_Material provided_
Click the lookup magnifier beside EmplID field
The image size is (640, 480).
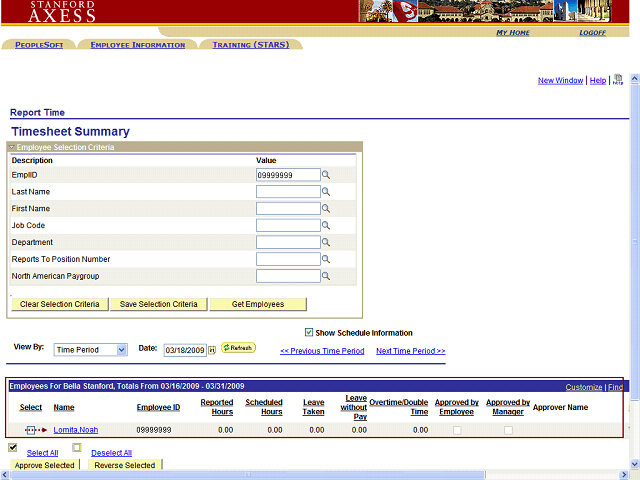coord(326,175)
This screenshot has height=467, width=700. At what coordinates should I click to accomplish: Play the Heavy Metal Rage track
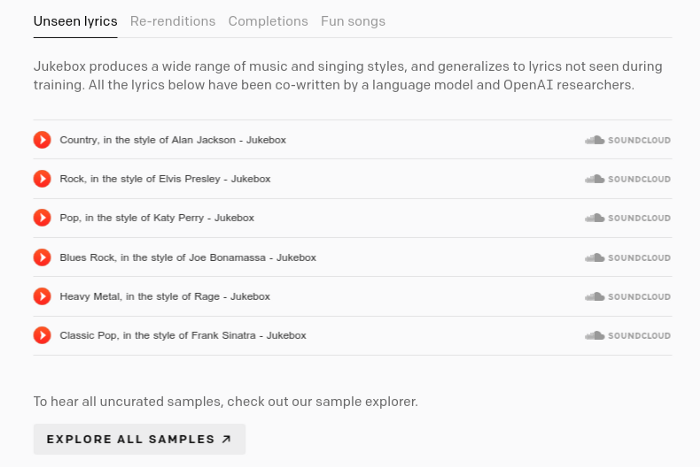(42, 296)
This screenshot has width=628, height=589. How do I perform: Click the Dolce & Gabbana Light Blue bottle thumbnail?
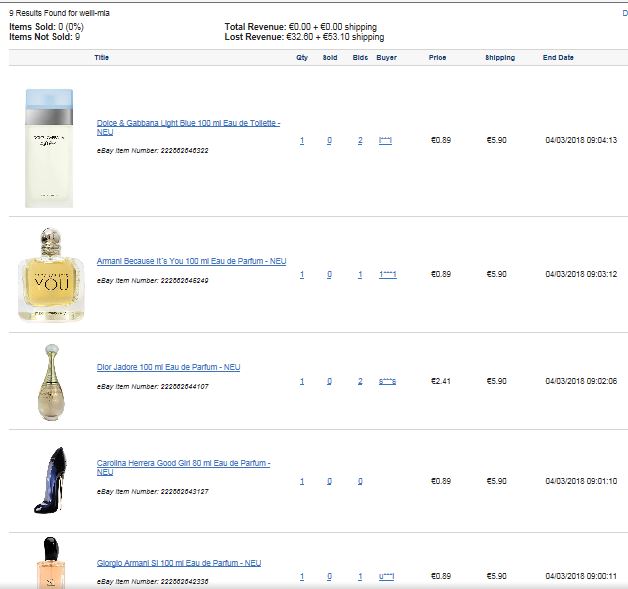[x=49, y=148]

_Work request_
Set down the material exactly as given, but print none of the pictures.

_Exercise result_
Click the lookup magnifier beside EmplID field
The image size is (640, 480).
coord(326,175)
This screenshot has height=467, width=700. At what coordinates should I click to accomplish: Play the Heavy Metal Rage track
(42, 296)
This screenshot has width=628, height=589. How do I perform: Click the Dolce & Gabbana Light Blue bottle thumbnail?
[x=49, y=148]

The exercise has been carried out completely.